# EXERCISE OBJECTIVE
The forum post below, about slow iteration over image columns, ends with a short script. List every name that script imports, along with the module it comes from.

# TEXT SEGMENT
━━━━━━
Iterating over Image feature columns is extremely slow

We are trying to load datasets where the image column stores PIL.PngImagePlugin.PngImageFile images. However, iterating over these datasets is extremely slow.
What I have found:

  1. It is the presence of the image column that causes the slowdown. Removing the column from the dataset results in blazingly fast (as expected) times
  2. It is ~2x faster to iterate when the column contains a single image as opposed to a list of images i.e., the feature is a Sequence of Image objects. We often need multiple images per sample, so we need to work with a list of images
  3. It is ~17x faster to store paths to PNG files and load them using PIL.Image.open, as opposed to iterating over a Dataset with an Image column, and ~30x faster compared to Sequence of Images. See a simple script below with an openly available dataset.

It would be great to understand the standard practices for storing and loading multimodal datasets (image + text).

Load image data seems a bit underdeveloped? (e.g., dataset.decode only works with IterableDataset, but it’s not clear from the doc)

Thanks!

from datasets import load_dataset, load_from_disk
from PIL import Image
from pathlib import Path

ds = load_dataset("getomni-ai/ocr-benchmark")

for idx, sample in enumerate(ds["test"]):
    image = sample["image"]
    image.save(f"/tmp/ds_files/images/image_{idx}.png")
━━━━━━
# DATA EXCERPT
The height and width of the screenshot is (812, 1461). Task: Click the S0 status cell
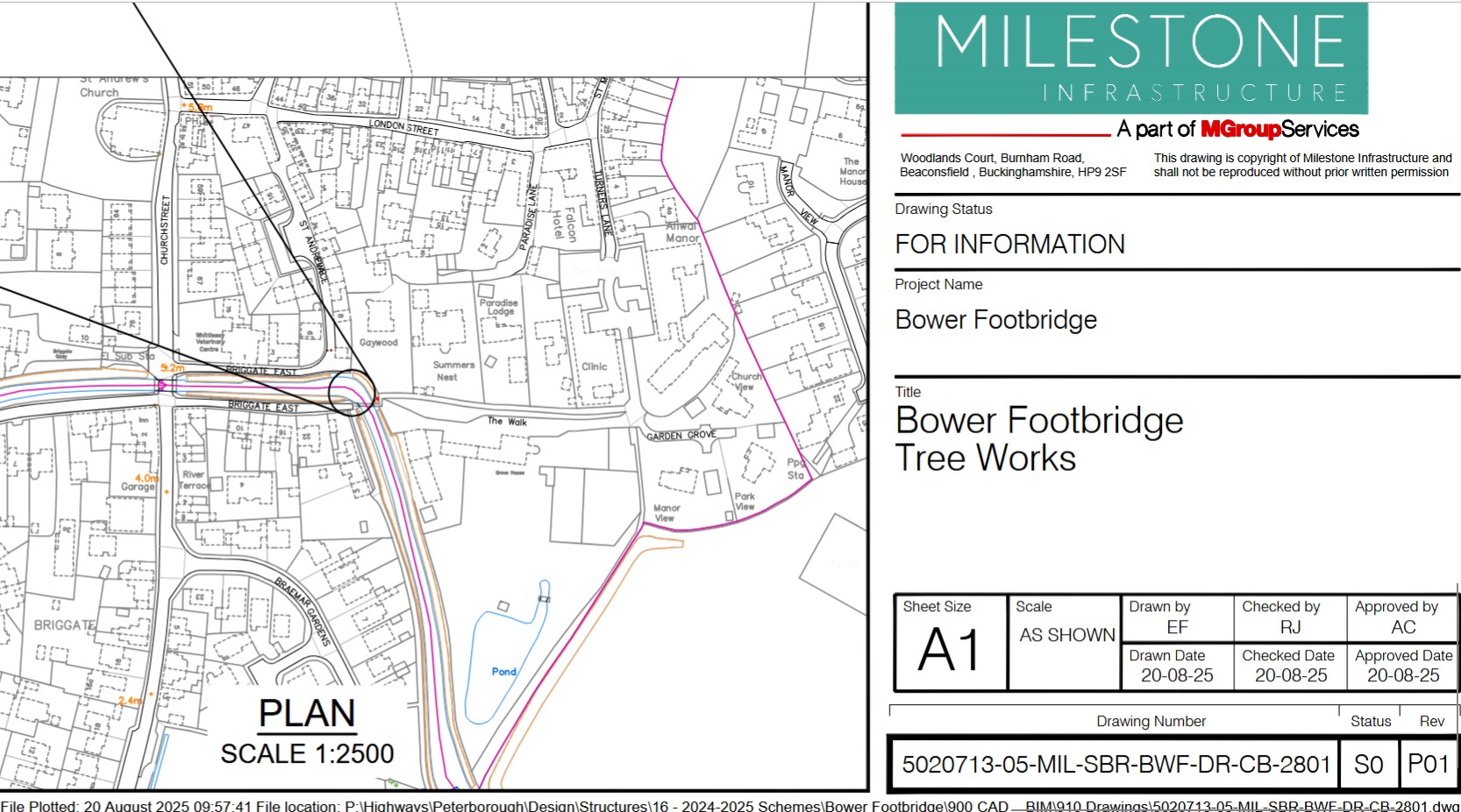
━━━━━━
# OUTPUT OF THE EXERCISE
- load_dataset (datasets)
- load_from_disk (datasets)
- Image (PIL)
- Path (pathlib)